Deputy Speaker of the Parliament of the Cook Islands
- In office 1999–2005

Member of the Cook Islands Parliament for Mauke
- In office 16 June 1999 – 17 November 2010
- Preceded by: Vaine Tairea
- Succeeded by: Tai Tura

Personal details
- Born: 28 April 1939
- Died: October 2015 (aged 76)
- Party: Cook Islands Democratic Party

= Mapu Taia =

Cook Islands politician

Mapu Tangatatutai Taia (28 April 1939 - October 2015) was a Cook Islands politician. He served as Speaker of the Cook Islands Parliament from 2006 to 2010. He was a member of the Cook Islands Democratic Party and held the traditional title of Kakemaunga Mataiapo.

Taia was born in Mauke in the Cook Islands and educated at Mauke Primary School, Avarua School, Nikao Maori School and Tereora College. He completed a teaching diploma at Nikao Teachers Training College in 1958, and later studied at the University of the South Pacific. He worked as a primary school teacher, then as a principal of Mitiaro School (1963–1971) and Mauke College (1972–1996). While a school principal he also became an oral historian. He retired after 40 years of teaching in 1996, and became a Justice of the Peace.
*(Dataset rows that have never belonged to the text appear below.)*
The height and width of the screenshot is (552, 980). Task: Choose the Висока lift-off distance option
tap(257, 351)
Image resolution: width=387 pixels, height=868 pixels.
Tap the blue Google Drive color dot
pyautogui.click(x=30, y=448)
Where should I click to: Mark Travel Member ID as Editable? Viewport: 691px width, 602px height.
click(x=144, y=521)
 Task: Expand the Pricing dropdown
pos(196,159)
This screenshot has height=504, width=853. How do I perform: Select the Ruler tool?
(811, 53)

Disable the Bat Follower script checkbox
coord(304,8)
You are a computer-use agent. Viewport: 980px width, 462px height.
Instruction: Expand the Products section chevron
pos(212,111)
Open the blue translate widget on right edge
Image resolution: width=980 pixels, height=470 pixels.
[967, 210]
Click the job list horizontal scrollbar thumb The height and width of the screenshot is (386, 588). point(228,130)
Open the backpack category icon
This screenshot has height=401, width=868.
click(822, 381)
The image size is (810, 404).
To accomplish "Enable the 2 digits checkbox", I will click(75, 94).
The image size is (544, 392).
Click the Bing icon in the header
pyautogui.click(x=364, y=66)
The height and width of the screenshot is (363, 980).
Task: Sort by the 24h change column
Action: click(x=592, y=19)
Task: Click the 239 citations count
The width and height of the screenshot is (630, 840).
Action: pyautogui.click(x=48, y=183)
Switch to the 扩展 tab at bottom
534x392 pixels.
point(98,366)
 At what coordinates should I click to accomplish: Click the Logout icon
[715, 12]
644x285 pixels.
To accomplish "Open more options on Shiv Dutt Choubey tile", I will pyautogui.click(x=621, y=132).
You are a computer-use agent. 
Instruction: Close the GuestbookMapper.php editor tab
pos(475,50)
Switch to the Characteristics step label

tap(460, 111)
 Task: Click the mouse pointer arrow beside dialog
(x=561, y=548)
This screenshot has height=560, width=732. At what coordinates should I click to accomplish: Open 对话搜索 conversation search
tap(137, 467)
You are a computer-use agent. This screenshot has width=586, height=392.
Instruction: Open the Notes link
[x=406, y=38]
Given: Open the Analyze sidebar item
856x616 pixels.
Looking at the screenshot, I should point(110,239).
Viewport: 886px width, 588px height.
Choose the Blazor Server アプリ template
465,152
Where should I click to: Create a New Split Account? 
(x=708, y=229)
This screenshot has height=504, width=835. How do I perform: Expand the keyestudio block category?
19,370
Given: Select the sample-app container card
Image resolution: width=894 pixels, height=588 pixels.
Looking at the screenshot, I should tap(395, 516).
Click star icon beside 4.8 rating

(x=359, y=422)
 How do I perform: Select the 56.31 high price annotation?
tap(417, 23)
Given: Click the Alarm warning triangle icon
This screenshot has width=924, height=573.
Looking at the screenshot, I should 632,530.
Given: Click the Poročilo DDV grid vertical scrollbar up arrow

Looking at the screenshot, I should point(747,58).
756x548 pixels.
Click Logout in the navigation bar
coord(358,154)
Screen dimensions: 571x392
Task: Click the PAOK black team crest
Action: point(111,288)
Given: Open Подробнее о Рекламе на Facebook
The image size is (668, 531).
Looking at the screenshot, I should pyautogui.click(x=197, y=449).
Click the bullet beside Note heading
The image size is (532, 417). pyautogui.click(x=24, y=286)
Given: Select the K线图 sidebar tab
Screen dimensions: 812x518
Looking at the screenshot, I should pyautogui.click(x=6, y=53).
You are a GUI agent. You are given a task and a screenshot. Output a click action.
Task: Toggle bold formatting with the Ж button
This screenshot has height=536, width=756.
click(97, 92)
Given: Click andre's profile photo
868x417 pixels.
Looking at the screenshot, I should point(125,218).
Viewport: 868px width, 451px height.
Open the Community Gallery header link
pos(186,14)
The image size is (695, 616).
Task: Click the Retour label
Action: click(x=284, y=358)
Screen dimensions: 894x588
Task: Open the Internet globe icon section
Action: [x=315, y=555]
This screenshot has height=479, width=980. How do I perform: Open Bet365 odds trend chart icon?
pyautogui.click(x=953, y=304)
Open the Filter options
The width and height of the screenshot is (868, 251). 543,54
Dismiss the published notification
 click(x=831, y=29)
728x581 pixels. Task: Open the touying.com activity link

Taia was elected to the Cook Islands Parliament as MP for Mauke in the 1999 election. He was appointed Deputy Speaker in 1999. In 2004 he was the Democrats' candidate for Speaker, but lost to Norman George. He was appointed Speaker in 2006, and served in that role until he retired at the 2010 election.

Taia was awarded an OBE for community and public sector services in 2008. He died in October 2015 and is buried on Mauke.